Même si d’autres secteurs peuvent être concernés (journalisme, politique, etc.), cette pratique survient régulièrement dans le milieu concurrentiel du jeu vidéo. En effet, lors de streams (captation et diffusion en direct du contenu d’une partie de jeu vidéo en solo ou multijoueur), les joueurs utilisent des caméras qui les filment. Ainsi l’objectif du swatting vise à assister à l’arrestation de la personne ciblée par les forces d’intervention pendant que la session est diffusée en temps réel sur le net.
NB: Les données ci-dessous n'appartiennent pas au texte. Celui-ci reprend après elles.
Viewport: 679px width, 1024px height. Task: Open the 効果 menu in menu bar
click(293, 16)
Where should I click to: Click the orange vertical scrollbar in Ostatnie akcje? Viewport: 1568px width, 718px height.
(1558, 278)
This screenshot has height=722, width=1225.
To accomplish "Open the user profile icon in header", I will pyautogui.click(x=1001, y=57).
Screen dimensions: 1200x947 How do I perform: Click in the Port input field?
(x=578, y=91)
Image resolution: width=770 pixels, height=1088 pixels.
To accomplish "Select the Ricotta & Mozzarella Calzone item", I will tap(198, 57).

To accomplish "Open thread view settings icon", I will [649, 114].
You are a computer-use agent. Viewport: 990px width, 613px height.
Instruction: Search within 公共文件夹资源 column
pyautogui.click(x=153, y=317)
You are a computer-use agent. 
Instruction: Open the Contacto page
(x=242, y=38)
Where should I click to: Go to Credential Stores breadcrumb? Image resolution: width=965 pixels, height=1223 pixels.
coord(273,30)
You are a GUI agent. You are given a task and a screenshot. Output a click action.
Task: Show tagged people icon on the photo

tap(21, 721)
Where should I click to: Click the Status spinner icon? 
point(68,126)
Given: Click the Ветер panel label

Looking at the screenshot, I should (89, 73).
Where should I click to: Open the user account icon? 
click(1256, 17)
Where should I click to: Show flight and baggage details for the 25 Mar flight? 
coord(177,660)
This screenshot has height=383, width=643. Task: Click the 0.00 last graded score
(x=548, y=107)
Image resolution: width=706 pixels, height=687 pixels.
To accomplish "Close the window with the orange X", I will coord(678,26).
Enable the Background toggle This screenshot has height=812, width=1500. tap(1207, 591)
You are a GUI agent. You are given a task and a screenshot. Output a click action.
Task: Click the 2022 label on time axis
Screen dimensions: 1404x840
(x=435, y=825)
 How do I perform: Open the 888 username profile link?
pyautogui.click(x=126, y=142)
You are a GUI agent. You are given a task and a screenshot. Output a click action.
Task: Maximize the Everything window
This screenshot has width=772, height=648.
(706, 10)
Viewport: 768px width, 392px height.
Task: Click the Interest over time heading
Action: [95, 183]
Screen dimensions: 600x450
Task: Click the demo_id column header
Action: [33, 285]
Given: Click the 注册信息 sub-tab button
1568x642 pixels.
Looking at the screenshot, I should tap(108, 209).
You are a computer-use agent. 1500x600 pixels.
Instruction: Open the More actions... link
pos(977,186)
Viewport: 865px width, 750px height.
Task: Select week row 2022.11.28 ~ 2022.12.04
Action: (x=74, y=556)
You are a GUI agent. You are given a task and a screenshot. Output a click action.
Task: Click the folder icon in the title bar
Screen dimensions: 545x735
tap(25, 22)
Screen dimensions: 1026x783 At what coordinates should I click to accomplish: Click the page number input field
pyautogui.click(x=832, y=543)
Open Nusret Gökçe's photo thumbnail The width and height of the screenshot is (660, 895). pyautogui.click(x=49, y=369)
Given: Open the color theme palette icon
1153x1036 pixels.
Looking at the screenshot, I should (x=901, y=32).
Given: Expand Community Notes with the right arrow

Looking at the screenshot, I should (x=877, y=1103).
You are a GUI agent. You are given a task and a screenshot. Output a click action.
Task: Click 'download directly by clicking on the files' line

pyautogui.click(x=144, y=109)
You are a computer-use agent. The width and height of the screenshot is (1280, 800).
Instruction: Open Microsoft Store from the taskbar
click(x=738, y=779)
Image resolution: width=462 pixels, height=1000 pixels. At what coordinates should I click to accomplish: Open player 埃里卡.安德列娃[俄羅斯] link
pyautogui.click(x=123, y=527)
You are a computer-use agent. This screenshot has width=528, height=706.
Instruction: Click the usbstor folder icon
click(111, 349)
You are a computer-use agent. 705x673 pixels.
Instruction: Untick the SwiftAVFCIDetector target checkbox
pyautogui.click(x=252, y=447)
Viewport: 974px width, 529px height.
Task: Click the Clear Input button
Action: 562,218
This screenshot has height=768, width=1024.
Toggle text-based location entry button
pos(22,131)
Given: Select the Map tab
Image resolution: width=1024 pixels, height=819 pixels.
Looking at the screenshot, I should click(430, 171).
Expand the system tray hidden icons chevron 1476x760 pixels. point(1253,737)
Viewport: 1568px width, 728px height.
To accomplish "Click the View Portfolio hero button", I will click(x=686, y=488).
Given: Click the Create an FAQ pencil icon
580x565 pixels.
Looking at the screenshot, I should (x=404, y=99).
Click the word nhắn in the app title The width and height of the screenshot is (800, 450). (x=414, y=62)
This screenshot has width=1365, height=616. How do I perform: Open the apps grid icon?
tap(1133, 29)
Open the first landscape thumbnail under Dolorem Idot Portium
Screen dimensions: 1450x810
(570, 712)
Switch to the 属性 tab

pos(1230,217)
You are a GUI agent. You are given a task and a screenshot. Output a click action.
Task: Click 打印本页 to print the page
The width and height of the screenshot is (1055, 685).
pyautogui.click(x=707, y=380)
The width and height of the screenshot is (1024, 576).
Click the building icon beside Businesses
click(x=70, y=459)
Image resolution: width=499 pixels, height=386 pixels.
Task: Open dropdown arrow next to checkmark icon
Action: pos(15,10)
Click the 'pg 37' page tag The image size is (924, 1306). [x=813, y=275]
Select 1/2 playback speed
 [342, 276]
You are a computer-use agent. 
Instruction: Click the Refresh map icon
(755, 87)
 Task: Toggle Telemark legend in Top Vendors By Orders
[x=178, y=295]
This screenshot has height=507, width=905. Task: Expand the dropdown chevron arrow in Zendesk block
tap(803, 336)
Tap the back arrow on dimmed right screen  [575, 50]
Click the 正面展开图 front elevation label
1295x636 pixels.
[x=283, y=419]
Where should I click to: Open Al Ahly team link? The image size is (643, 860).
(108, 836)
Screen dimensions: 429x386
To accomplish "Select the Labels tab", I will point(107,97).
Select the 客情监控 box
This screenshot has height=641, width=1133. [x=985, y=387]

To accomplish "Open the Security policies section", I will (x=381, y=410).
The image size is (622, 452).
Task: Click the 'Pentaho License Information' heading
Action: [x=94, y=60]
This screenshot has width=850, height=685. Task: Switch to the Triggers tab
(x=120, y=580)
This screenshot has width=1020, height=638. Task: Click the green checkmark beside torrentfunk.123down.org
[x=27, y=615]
Pour réaliser ce canular téléphonique, l’auteur des faits doit collecter des données personnelles sur la personne visée pour arriver à usurper son identité, notamment en falsifiant techniquement le « numéro d’identification de l’appelant » (caller ID spoofing) et afficher auprès des services d’urgence, non pas le numéro réel de l’émetteur, mais celui de la victime ou d’une autre ligne d’appel.

nuage de mots-clés autour de la thématique "circonstances"
  • Canular téléphonique malveillant
  • Livrer des pizzas

Le swatting ne se limite plus aujourd’hui à envoyer les forces de l’ordre au domicile d’une personnalité ou d’un joueur en ligne. C’est pire, il profite du contexte actuel pour revenir en force et provoquer de fausses alertes attentat.
– une victime

De manière anecdotique, l’une des techniques utilisées par les swatters pour vérifier l’adresse de la victime ciblée consiste à lui faire livrer des pizzas alors qu’elle diffuse du contenu en direct et de s’assurer en temps réel du retentissement de la sonnette d’entrée.

En 2002, Delroy Paulhus et Kevin Williams, chercheurs auprès de l’université de la Colombie-Britannique (Canada), ont proposé le modèle théorique de la « triade noire » arguant que le narcissisme, la psychopathie et le machiavélisme forment la base de tous comportements nuisibles, ce qui peut aisément être retrouvé dans les traits de personnalité du swatter :

  • le narcissisme : qui peut se traduire par un fort besoin d’attention et d’admiration notamment par la démonstration d’une habileté technique pour se valoriser auprès de ses pairs (les réactions positives de la communauté des joueurs renarcissisent l’auteur des faits) ;
  • la psychopathie (ou manque d’empathie) : qui peut se traduire par une certaine froideur au regard du plaisir auditif ou visuel éprouvé à observer en direct l’inquiétude des victimes lors de l’intervention des forces de l’ordre, puis la déconvenue des policiers lors de la découverte de la supercherie ;
  • le machiavélisme (ou tendance à manipuler les autres) : qui peut se traduire par l’expression perfide et cynique d’une vengeance dans un environnement extrêmement concurrentiel où la manifestation d’une telle inimitié ne saurait être tolérée hors ligne.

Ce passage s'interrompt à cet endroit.